Antes do forró começar, a fogueira precisar queimar. Todos dançando. Luiz com Yaiá. Ivo do seu Zé com Ivana da Sinhá. Claudete com Ivonete. José de Eurico com Maria de Dadá. A fogueira vai passando, e todo mundo passando a fogueira. É o compadre com a comadre. É o primo com prima. É o compadre com o compadre. É o namorado com a namorada. É o noivo com a noiva. O calor da fogueira acende o pavio dessas amizades, que se estendem no infinito do tempo de amar. E nunca se apaga. É o ardor da fogueira de São João. Olho pro céu. A lua passa bem devagarinha. Ora para, quieta, ora segue, sem pressa. As estrelas, insistentes, piscam sem cessar, e nos convidam pra dançar, bem juntinho, com a mão no coração. O pedaço de madeira por cima das labaredas, a estabelecer o vínculo da amizade eterna, e a voz suplicante aos céus: São Pedro, São Paulo, São Felipe, São Tiago, quero que Sinhá seja minha comadre. Passa uma, passam duas, passam três vezes. De lá pra cá, daqui pra lá. Pronto, comadre. Pronto, compadre. O aperto de mão firma o compromisso de uma amizade que nem a morte consegue matar.

Olho pro céu. E caminho pelas ruas. As fogueiras queimando, as crianças a brincar, e o chocalho rústico da lata velha marcando o ritmo da toada. O menino dançando de boi - boi da Maioba -, fantasiado num cofo de farinha, com abertura na frente, para não tropeçar na dança em volta da crepitante fogueira. Olho pro céu. E contemplo todas essas noites de São João, emperrado na porta, a trocar conversa com as visitas, que se despedem. Vão cumprir o ritual dos arraiais, instituição modernizada que quebrou o rito da solidariedade junina das portas, das fogueiras. Fico olhando pro céu, e vejo que ele está lindo, como se cada estrela fosse uma fogueira de São João, num pisca-pisca a exortar-nos a viver a eternidade de sua beleza celestial.

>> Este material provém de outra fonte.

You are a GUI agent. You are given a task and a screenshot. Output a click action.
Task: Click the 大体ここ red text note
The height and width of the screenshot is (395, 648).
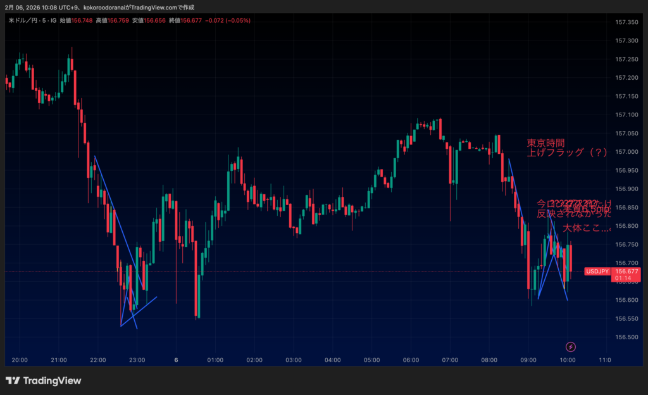pos(586,228)
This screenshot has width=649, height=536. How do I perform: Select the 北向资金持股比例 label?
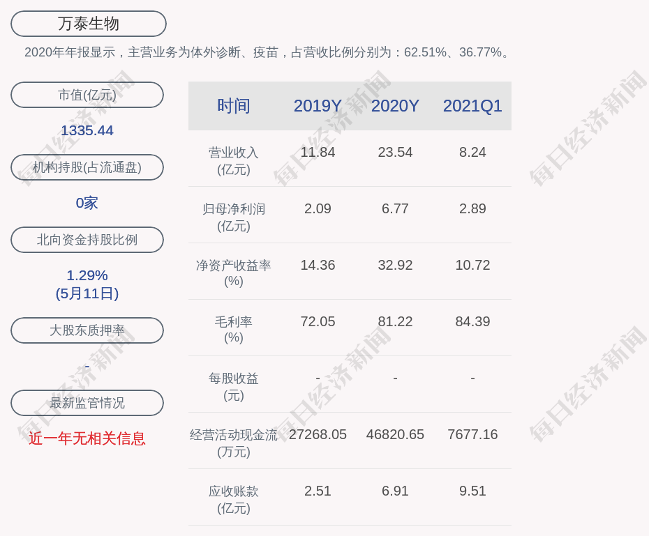click(x=87, y=240)
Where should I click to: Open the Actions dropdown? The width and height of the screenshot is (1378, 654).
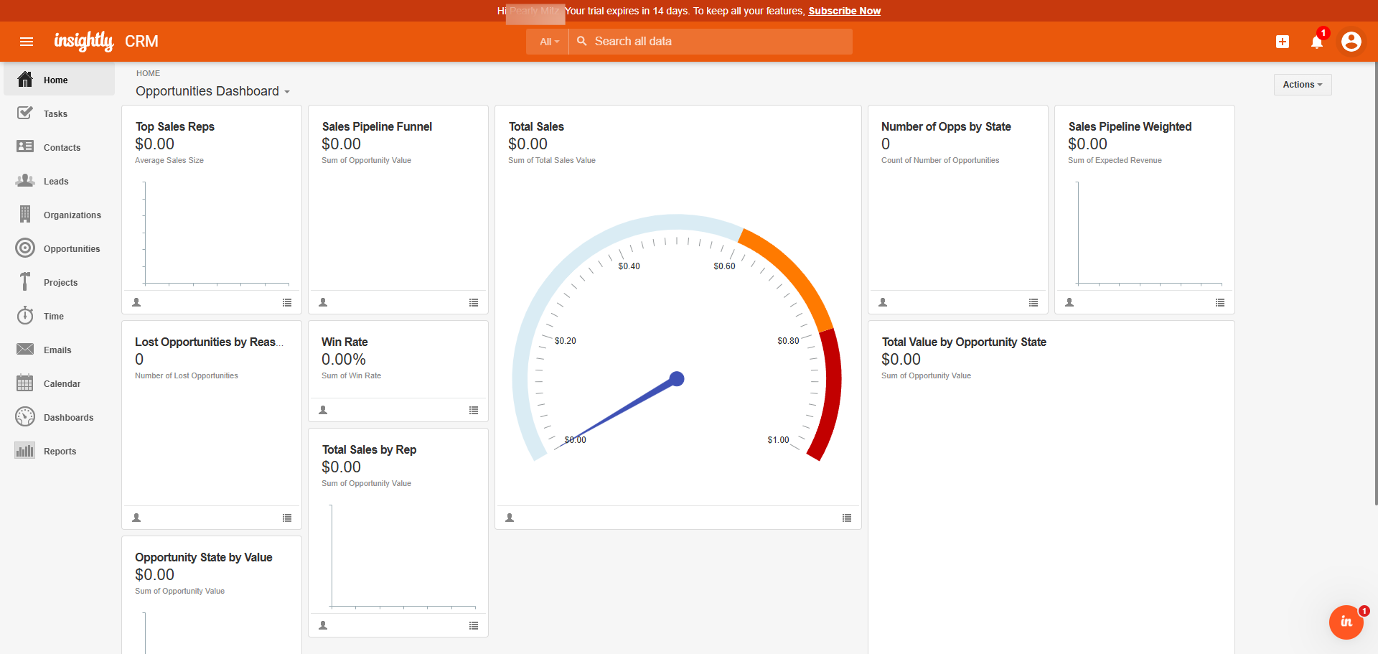[x=1302, y=85]
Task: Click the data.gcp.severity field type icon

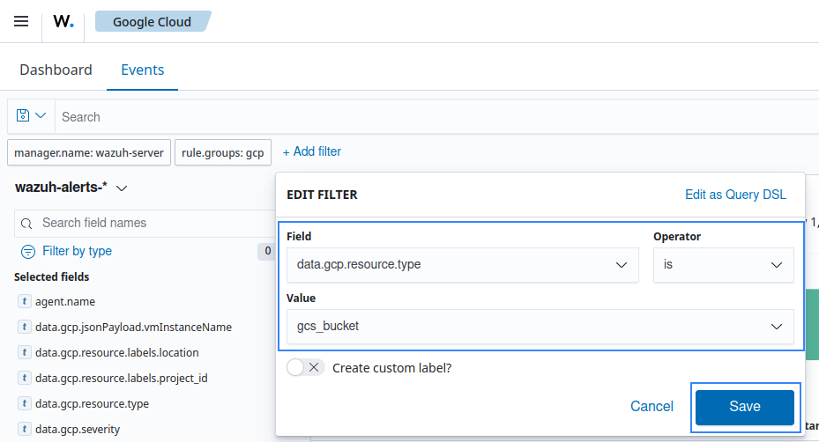Action: pos(25,429)
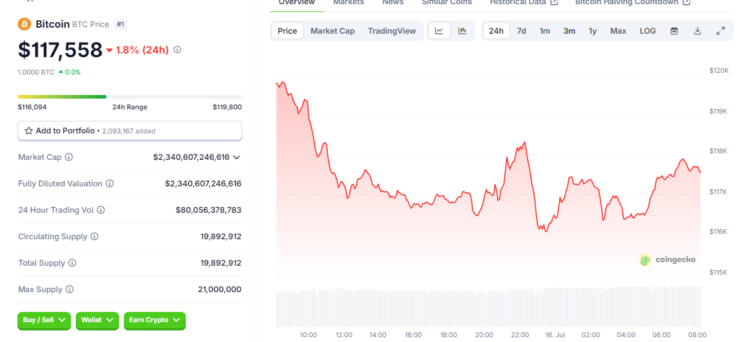Open the Earn Crypto dropdown
739x342 pixels.
click(155, 320)
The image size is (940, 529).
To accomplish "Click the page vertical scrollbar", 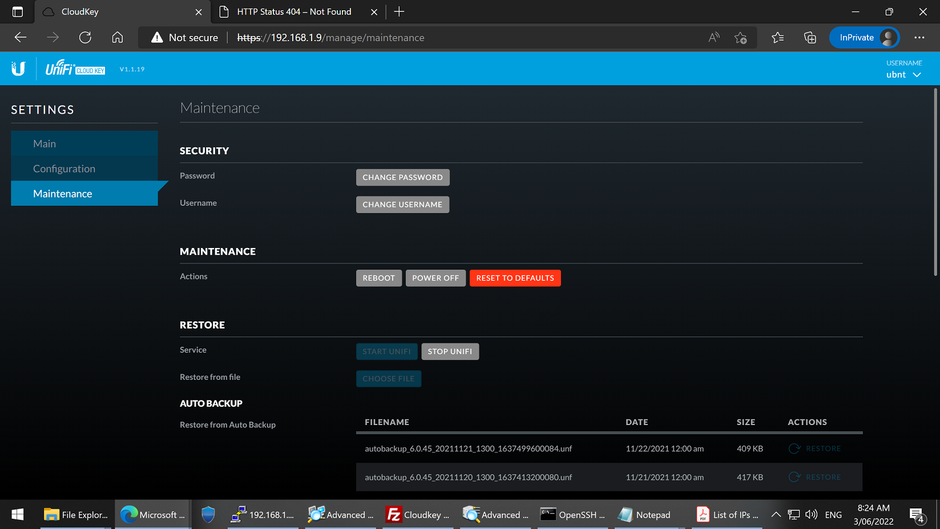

Talvez por isso, saio desses acalentados sonhos do passado, e, tresloucado, olho pro céu, meu amor, e vejo que ele está lindo. Danço baião, danço forró, danço o xaxado, danço todas as canções de Gonzaga e danço todos os cantos de todos os Sãos Joões. Danço com Yaiá e danço com Sinhá, e ainda danço com Raqué. São noites de São João. Por isso, olho pro céu, meu amor.